Reuters, Nick Trevethan


Famed market bear Nouriel Roubini may be talking down China, but resource firms are betting billions that rapid urbanization and economic growth will soak up the country's massive infrastructure investment and prevent a hard landing.

"There is a meaningful probability of a hard landing in China after 2013," Roubini, closely followed by Wall Street because he predicted the U.S. housing meltdown.

But his dire warnings are at odds with the actions of raw material producers.

"(Australian) mining investment grew from $20 billion in 2009 to $50 billion in just a year, and that suggests the miners don't think Roubini's scenario will play out," said Ben Westmore, commodities economist at National Australia Bank.

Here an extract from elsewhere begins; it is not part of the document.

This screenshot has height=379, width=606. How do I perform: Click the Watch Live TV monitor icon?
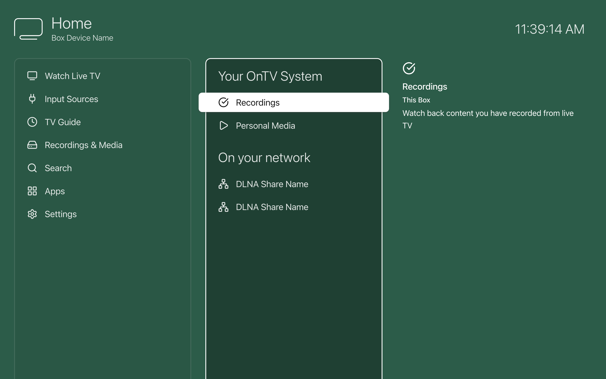[x=32, y=76]
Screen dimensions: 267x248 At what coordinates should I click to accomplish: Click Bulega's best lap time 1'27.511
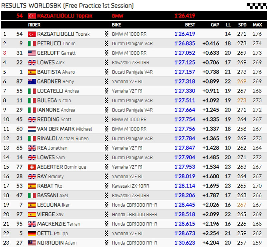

China's surging appetite created a commodity boom and a step-change for the market in the past seven years, with copper rising from around $2,500 to a series of record highs above $10,000 a ton, only briefly interrupted by the global financial crisis.

Iron ore prices have leapt to almost $200 a ton from $32 in 2004.

"The demand outlook continues to be strong with supply lagging elsewhere in the industry," Rio Tinto iron ore division head Sam Walsh said in a statement.

Already almost half of China's 1.34 billion population live in cities and towns, according to a census in April, up from 36.1 percent in 2000.

If that trend continues, over the next ten years around 200 million more Chinese rural inhabitants will need housing, workplaces and household goods.

"Some of these analysts take traditional free market supply-demand techniques and try to apply them to a socialist market economy. It just doesn't work," said Jonathan Barratt, managing director of Commodity Broking Services in Sydney.

"The massive amounts of infrastructure just to keep up with population growth even as it slows will mean any dip will be well supported."